Onondaga County Executive Joanie Mahoney says the much-discussed new Syracuse stadium project is "on the back burner", and appears unlikely to happen this year.
Mahoney says Syracuse University commissioned a study last year about the possibility of a privately owned, 44,000 seat arena where SU football, basketball, and lacrosse as well as the Syracuse Crunch would be tenants.
Mahoney says the project had support from her office and from Governor Cuomo's office. It could provide a thousand construction jobs and would redevelop a section of Syracuse's near east side, off of Fayette Street. The proposed site is just down the hill from the SU campus on land currently owned by New York State.
The plan was to also put a hotel, retail and new housing around the sports arena.
In recent years New York State has made significant investment in the North Country, Capital Region, and Western New York. Mahoney says she believes the governor's office wants to make a similar investment in Central New York.

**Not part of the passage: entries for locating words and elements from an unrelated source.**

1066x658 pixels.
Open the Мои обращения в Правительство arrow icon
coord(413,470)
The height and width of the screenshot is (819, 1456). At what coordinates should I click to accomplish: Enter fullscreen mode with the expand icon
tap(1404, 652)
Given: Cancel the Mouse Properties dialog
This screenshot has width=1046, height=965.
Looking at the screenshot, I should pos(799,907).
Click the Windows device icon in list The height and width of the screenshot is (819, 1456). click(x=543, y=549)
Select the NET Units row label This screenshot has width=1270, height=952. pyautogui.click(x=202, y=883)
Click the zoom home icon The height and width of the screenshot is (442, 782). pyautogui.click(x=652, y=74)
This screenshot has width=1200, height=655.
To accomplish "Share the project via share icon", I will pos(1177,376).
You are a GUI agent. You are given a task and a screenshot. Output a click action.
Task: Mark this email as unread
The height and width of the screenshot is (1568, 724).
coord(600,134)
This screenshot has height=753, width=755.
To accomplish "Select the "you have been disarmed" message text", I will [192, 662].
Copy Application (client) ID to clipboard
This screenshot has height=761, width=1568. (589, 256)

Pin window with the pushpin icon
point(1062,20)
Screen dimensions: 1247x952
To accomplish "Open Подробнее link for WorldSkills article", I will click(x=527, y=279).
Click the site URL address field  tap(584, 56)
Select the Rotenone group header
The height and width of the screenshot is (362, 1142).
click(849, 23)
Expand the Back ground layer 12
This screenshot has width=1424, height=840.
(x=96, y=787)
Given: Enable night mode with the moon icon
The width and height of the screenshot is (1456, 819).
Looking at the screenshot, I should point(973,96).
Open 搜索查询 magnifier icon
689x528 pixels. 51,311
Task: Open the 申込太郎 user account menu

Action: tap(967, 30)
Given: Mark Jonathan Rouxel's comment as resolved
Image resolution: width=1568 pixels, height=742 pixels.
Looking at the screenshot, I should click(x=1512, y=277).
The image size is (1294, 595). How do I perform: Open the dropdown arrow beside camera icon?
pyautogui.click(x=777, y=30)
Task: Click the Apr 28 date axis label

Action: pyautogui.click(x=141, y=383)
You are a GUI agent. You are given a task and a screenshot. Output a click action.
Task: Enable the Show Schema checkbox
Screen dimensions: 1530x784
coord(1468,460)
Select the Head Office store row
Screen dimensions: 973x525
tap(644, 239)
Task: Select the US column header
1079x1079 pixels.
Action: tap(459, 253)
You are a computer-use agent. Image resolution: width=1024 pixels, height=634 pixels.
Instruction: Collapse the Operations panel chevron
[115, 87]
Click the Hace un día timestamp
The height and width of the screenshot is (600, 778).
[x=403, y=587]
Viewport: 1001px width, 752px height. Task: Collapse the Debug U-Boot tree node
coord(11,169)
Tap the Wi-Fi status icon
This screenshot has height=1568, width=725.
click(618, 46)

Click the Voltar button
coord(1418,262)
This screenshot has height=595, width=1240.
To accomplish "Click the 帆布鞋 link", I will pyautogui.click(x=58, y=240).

Mahoney says the stadium project is on the back burner, in part because Syracuse Mayor Stephanie Miner doesn't believe it is a priority right now. Mahoney says she and the state did not want to push the stadium project forward if the mayor doesn't feel it's the best way to go.
"She is the mayor, she is well within her rights to pick priorities for the city and the last conversation I had with the mayor,she wasn't yet on board," said Mahoney. " I said, well I'm at the point where I'm going to have to tell the state - I don't think we're going to pull this together, she was fine with that and then the conversation has pretty much died down."
Mahoney says the county is looking at other economic development projects that the state could invest in, instead of a new stadium.
On Tuesday afternoon, Miner told CNYCentral she was not against the idea of a new arena but wanted to know more about the plan before endorsing it. An arena that seats 44,000 people would be dramatically alter the east side neighborhood for decades to come. Miner said she wants to understand how many issues would be resolved so they do not become problems down the road.
"I think what I've said is to ask questions is to do my job, that's what the people of this city expect me to do and if a project like this gets announced, my phone is going to ring and they are going to ask what does this mean for my house, what does this mean for my neighborhood, what does this mean to traffic," said Miner.
Both Mahoney and Miner said the arena plan could be revisited sometime in the future. Mahoney said she had hoped it could have been included in the governor's budget this year to benefit from state funding assistance.